Text section.
——————————
And yet, it never feels “grimdark”, harsh for the sake of harshness, or otherwise afflicted with a teenage view of maturity that says brutality makes something mature. Its darkness is not cool. Its pain is not glamorous. Its frank depiction of that raw desperation is not indulgent. Instead, *The Road* is committed to scraping the truth from its disquieting setting, and the glimmer human kindness and compassion beneath all that dust.

Boy, is there a lot of dust. So much of the mood that hangs over *The Road* comes from its direction, color-grading, and production design. The team assembled by director John Hillcoat conveys the unfathomable blight of Cormac McCarthy’s novel in a near-monochrome aesthetic. The spectre of death hangs over everything, in the cracked out suburban landscapes and the soot-ridden spaces in between.
——————————
Data for review.
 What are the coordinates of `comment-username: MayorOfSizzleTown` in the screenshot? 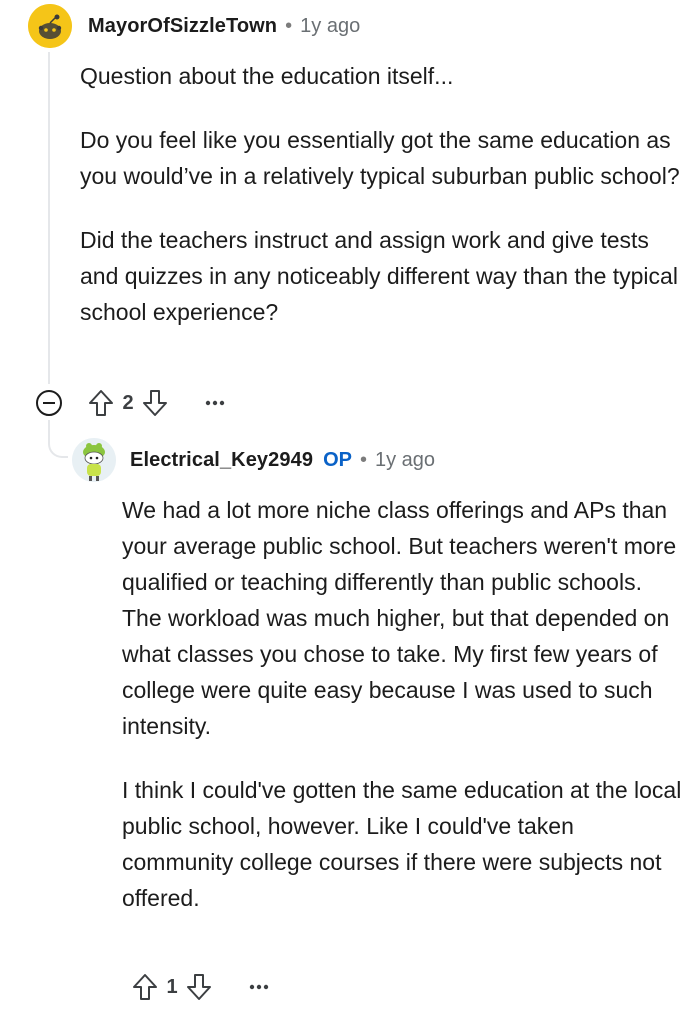 It's located at (182, 26).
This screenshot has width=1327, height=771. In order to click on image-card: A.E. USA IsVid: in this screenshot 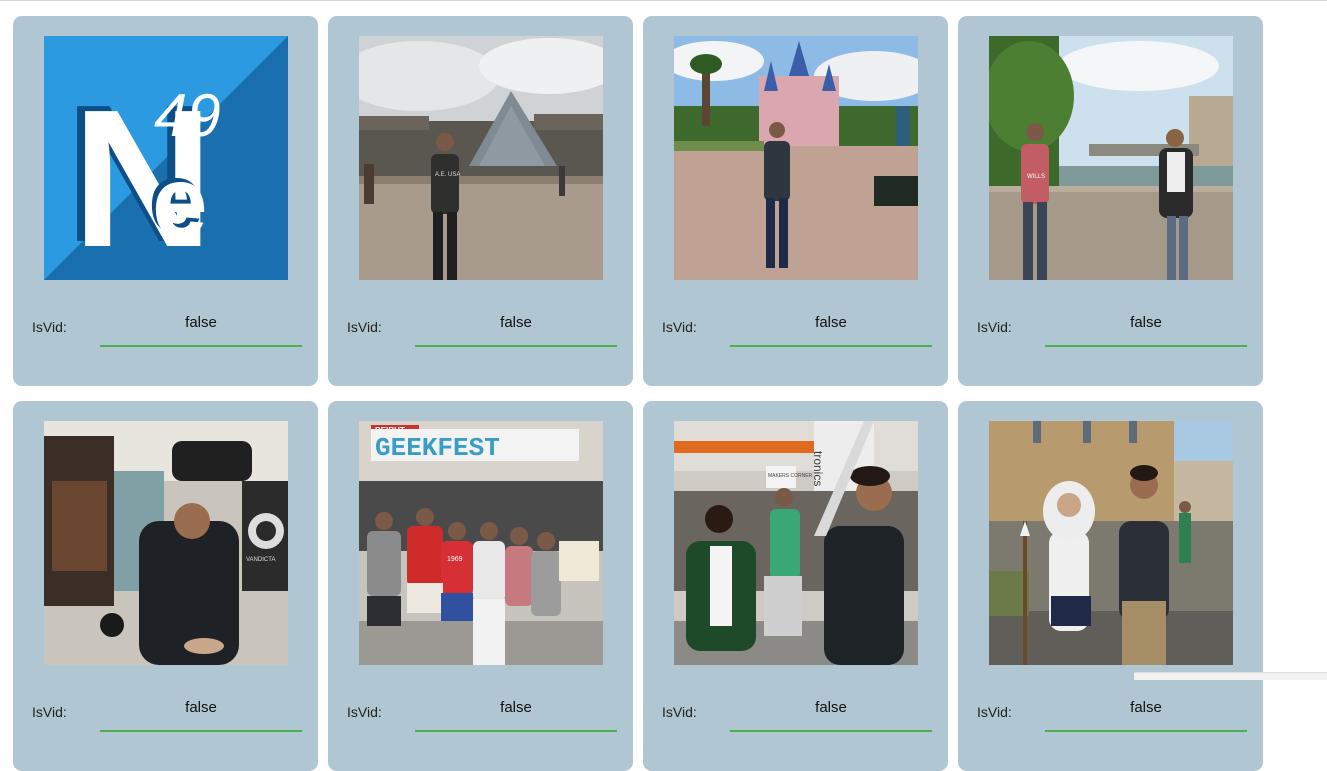, I will do `click(480, 201)`.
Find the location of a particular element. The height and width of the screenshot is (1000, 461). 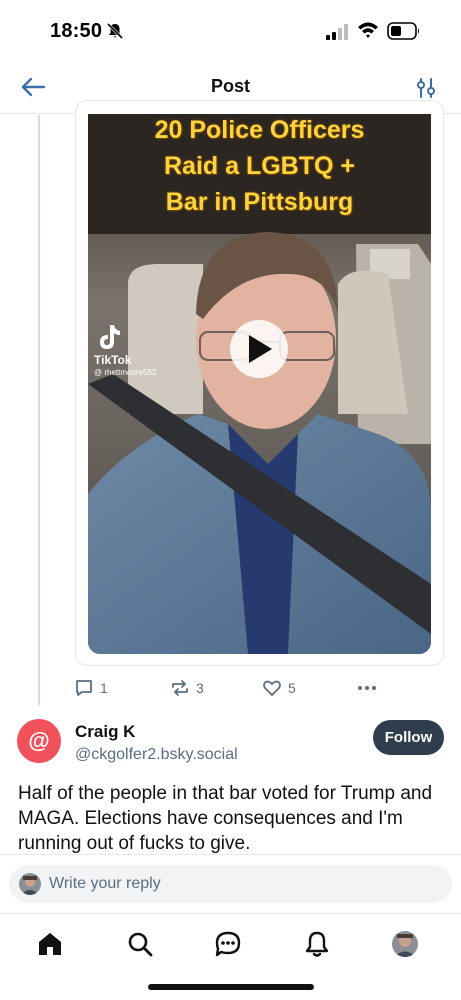

wifi-icon is located at coordinates (368, 30).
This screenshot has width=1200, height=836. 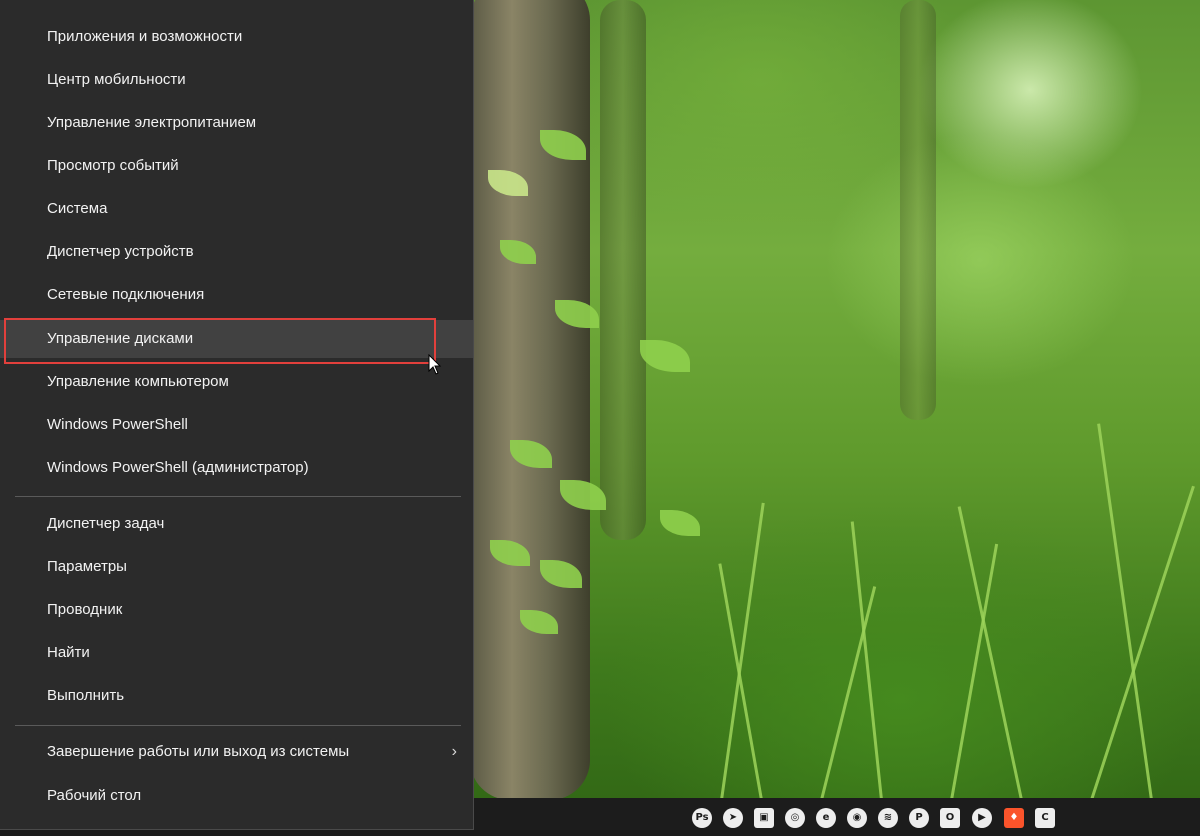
——————————
Problems to work on.
1. Condense the paragraph of the review of *The Road* that begins "Boy, is there a lot of dust" into two sentences, keeping its main facts.
2. According to the review of *The Road*, who directed the film?

Solutions.
1. Much of the mood in *The Road* comes from its direction, color-grading, and production design, as director John Hillcoat's team renders the blight of Cormac McCarthy's novel in a near-monochrome aesthetic. Death hangs over everything, from the cracked suburban landscapes to the soot-ridden spaces between them.

2. John Hillcoat